- **Problem requirements**: Each line of the entries that contains the word "submenu" adds one. Reply with the resulting number only.

- Opening Delimiter -

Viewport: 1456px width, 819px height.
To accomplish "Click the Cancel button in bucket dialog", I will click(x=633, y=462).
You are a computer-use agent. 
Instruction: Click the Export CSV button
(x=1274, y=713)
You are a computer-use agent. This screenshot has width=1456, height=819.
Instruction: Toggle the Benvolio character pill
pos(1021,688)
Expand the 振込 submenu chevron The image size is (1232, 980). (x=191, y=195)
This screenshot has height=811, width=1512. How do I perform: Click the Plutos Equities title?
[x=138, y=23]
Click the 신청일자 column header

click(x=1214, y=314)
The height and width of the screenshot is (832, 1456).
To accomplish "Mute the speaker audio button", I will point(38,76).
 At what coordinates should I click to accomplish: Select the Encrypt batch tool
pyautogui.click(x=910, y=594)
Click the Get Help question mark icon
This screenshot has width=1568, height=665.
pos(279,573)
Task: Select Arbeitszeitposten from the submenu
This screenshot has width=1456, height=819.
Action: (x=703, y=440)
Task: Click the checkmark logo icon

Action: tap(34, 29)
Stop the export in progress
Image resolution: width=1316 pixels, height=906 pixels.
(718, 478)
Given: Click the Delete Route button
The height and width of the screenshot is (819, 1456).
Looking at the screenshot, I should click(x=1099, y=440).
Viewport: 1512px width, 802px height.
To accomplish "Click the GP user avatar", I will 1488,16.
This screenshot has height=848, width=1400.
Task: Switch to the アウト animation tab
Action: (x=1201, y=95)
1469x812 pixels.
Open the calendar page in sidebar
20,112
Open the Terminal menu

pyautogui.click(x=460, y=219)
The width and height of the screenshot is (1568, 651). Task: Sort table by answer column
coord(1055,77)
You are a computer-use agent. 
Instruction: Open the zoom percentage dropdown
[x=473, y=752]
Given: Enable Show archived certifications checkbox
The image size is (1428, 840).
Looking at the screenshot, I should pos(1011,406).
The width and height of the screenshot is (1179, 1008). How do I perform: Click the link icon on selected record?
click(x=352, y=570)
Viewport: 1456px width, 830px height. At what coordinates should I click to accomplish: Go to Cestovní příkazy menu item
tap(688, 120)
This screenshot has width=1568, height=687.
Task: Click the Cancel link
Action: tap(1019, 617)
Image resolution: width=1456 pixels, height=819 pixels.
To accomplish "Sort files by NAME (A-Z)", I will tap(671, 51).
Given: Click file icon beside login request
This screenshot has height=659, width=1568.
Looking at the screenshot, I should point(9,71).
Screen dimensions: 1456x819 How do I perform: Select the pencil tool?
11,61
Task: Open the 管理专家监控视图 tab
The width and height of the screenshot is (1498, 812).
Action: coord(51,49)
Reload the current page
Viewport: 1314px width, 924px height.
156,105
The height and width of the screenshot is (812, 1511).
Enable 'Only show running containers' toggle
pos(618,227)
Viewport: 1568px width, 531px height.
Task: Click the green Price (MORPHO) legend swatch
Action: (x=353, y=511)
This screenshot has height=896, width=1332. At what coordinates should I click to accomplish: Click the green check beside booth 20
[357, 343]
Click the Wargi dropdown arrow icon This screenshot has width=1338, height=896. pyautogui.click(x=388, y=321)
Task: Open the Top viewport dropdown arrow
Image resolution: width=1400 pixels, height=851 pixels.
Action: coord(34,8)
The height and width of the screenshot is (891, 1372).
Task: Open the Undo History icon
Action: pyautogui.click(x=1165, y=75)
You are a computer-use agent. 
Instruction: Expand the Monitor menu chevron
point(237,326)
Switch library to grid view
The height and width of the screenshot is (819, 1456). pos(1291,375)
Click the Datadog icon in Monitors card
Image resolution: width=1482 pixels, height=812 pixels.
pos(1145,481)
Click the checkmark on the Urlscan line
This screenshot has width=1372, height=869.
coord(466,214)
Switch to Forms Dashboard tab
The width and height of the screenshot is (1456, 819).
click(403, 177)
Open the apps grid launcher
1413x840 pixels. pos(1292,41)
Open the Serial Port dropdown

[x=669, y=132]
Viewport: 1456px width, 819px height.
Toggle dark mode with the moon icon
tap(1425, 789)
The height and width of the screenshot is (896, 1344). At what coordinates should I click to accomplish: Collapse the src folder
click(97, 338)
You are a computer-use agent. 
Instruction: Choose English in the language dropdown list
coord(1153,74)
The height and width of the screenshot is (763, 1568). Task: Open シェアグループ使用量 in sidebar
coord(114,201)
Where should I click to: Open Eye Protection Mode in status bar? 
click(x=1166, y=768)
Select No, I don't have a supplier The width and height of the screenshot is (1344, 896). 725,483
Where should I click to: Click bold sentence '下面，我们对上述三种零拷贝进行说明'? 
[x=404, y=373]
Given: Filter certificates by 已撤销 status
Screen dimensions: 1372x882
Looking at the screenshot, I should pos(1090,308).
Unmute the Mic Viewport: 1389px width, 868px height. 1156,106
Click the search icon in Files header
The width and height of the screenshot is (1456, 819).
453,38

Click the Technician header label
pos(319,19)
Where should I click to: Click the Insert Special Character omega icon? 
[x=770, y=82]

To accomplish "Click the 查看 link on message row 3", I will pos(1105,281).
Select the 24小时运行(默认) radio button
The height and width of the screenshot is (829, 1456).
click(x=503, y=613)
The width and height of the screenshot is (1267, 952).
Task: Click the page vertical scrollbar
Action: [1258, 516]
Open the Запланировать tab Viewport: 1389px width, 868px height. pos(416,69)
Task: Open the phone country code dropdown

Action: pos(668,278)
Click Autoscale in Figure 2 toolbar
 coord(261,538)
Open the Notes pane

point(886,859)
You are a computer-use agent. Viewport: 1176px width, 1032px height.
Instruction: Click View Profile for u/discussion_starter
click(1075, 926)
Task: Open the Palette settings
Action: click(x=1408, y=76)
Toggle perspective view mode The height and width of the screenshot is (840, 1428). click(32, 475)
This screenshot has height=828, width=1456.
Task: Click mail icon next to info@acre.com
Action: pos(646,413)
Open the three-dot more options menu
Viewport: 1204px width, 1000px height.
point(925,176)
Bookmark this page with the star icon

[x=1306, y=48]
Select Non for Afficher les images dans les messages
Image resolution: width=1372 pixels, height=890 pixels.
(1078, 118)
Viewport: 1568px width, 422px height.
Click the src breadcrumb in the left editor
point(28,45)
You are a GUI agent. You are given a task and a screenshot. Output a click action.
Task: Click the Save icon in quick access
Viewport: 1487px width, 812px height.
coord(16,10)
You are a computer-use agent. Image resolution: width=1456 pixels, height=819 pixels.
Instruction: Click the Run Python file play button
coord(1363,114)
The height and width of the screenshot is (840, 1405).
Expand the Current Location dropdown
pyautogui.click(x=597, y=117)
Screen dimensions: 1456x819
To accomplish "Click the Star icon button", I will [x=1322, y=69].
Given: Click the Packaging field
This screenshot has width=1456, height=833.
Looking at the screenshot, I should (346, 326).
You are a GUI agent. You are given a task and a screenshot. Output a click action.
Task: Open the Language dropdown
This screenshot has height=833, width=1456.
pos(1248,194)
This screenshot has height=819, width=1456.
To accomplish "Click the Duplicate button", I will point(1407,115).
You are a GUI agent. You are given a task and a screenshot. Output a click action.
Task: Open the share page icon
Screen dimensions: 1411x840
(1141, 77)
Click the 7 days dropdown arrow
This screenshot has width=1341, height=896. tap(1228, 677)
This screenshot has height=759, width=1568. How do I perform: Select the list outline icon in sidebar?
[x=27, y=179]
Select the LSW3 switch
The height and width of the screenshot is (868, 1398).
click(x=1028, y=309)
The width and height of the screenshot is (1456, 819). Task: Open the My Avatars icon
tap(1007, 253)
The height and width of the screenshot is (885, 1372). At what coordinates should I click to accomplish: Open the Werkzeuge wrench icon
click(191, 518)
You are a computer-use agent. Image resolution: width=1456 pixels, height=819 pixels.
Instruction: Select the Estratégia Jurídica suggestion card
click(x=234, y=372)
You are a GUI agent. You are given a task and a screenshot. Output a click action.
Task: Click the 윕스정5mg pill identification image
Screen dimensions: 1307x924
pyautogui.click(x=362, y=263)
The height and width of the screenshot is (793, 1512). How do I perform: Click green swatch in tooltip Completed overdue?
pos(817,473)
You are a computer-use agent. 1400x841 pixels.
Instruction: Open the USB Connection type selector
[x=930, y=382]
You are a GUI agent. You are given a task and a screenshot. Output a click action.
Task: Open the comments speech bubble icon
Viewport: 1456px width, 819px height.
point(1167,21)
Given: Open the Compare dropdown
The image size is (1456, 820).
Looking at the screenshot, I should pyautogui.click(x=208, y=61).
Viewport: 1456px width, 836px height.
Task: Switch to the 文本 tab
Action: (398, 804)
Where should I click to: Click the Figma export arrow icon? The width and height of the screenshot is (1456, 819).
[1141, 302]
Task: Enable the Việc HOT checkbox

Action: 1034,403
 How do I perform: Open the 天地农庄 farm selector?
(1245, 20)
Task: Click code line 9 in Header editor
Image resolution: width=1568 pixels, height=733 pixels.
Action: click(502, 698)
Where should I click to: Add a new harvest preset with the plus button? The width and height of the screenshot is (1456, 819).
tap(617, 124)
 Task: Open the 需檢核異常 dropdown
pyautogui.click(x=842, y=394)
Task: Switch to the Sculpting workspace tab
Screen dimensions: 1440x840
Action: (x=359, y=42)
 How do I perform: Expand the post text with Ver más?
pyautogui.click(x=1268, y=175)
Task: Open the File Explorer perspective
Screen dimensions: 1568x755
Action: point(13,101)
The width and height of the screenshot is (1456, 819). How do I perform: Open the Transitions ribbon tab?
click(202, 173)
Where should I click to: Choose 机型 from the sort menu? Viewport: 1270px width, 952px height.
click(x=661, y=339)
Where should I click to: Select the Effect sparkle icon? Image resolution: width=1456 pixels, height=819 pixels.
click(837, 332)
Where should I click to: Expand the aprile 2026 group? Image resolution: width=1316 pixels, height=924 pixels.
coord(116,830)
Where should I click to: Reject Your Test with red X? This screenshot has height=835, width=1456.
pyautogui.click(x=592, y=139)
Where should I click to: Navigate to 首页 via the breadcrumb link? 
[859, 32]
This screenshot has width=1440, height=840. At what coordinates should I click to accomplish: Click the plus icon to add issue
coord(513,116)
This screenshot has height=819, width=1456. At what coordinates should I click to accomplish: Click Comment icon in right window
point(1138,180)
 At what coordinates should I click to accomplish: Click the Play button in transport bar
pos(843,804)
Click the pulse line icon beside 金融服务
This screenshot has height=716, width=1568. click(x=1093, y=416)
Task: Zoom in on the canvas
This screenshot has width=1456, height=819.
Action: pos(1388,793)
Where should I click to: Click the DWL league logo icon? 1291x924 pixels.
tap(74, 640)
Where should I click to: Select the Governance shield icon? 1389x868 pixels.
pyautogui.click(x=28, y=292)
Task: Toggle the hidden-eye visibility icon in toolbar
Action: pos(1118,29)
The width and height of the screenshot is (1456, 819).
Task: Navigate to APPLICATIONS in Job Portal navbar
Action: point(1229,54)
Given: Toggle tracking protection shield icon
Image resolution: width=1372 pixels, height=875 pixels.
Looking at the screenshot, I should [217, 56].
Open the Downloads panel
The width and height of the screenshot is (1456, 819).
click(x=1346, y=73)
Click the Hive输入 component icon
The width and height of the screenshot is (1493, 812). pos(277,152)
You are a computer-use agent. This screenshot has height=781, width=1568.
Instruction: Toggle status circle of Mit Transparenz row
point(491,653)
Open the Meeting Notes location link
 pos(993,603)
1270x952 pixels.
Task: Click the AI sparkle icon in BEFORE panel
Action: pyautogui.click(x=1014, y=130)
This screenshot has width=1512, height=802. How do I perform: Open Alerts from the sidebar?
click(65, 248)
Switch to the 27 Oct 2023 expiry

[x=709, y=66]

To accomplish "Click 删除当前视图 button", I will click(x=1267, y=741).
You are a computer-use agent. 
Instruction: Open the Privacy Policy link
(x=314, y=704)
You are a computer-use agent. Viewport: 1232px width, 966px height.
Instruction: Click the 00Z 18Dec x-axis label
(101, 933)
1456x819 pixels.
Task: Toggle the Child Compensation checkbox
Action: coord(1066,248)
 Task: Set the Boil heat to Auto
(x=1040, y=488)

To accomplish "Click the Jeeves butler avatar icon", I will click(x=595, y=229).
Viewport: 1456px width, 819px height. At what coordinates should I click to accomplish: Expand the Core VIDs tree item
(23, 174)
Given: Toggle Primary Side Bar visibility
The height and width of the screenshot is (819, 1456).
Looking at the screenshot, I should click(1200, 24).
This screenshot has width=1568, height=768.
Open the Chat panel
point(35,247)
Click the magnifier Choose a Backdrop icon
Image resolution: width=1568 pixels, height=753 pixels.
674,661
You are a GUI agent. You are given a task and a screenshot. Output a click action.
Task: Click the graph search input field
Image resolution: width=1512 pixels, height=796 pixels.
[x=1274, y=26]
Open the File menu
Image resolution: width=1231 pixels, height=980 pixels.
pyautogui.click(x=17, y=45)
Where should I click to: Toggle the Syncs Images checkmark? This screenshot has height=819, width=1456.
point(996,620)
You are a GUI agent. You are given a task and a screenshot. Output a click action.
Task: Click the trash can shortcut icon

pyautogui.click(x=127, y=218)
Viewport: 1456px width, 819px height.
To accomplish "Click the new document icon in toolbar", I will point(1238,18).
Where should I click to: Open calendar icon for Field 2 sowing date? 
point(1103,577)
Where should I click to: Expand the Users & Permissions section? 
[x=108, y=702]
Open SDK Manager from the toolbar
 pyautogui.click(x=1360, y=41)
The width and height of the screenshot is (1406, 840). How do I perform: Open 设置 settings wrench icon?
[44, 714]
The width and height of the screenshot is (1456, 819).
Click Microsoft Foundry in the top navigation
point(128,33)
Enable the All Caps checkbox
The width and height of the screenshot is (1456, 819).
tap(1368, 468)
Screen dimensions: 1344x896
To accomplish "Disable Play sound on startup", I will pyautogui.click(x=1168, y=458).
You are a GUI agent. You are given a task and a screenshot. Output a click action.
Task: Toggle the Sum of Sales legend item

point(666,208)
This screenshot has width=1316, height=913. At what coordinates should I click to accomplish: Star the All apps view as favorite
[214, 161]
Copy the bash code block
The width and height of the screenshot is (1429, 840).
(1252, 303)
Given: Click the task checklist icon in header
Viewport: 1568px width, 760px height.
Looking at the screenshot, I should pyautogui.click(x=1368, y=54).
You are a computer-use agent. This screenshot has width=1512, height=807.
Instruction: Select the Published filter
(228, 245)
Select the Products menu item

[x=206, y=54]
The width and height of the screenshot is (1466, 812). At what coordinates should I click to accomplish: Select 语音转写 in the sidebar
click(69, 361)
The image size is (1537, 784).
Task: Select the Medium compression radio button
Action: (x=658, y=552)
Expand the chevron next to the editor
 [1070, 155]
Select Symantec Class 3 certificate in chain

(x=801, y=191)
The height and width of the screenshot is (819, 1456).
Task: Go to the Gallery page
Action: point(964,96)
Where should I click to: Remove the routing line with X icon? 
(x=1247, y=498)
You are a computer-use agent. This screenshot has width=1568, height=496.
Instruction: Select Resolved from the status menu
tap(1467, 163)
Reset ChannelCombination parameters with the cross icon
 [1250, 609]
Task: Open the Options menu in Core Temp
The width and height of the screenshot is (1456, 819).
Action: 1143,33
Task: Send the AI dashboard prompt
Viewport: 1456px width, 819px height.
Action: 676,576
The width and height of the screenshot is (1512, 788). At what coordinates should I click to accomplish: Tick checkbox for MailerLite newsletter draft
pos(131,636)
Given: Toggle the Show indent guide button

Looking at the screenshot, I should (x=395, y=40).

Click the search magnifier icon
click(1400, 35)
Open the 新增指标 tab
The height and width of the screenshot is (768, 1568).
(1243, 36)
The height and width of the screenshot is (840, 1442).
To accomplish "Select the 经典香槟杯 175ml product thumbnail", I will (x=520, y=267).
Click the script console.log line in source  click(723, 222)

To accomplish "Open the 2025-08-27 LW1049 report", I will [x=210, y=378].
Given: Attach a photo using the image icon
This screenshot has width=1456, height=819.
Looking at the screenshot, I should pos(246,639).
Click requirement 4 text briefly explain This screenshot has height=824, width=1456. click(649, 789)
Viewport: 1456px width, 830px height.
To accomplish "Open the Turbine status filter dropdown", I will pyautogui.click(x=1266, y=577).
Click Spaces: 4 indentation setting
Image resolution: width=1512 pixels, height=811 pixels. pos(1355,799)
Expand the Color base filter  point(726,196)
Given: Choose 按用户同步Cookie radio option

- Closing Delimiter -

- **Response**: 2